* Task *
Word for word, copy the line containing "Task: Click the WEU badge for Italia match" and every line after it in the records below, leaving pictures out.

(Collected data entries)
###

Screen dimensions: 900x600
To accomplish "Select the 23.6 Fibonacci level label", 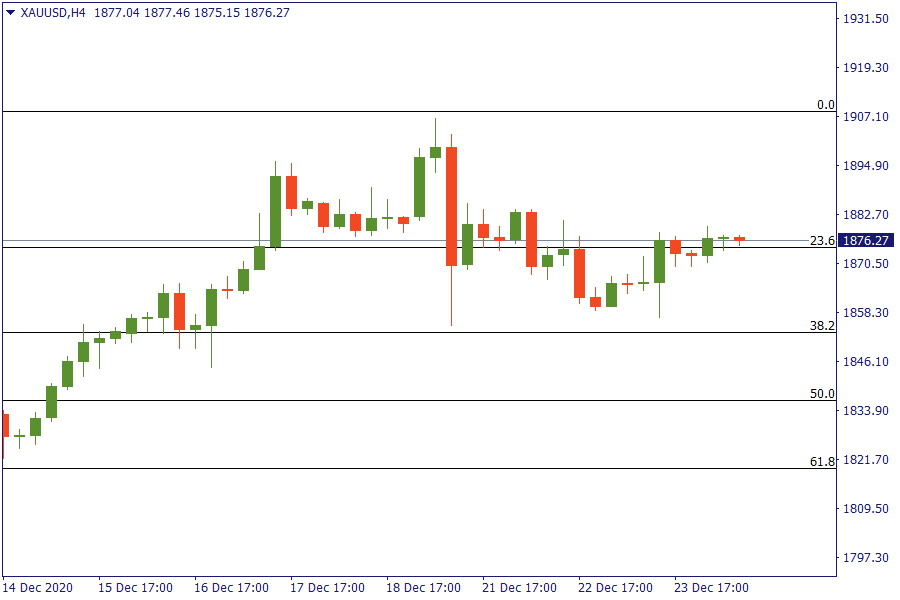I will click(821, 240).
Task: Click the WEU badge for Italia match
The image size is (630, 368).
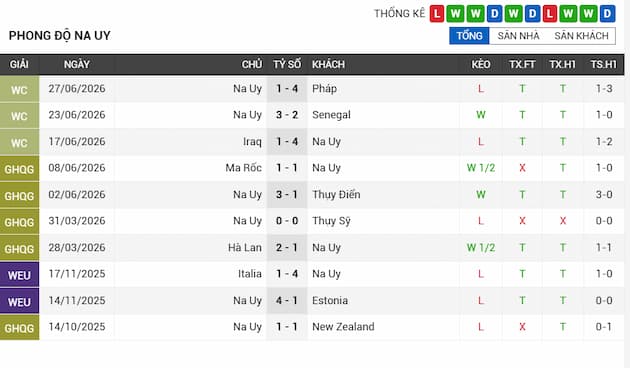Action: (19, 275)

###

* Response to this exercise *
Task: Click the WEU badge for Italia match
The image size is (630, 368).
Action: (19, 275)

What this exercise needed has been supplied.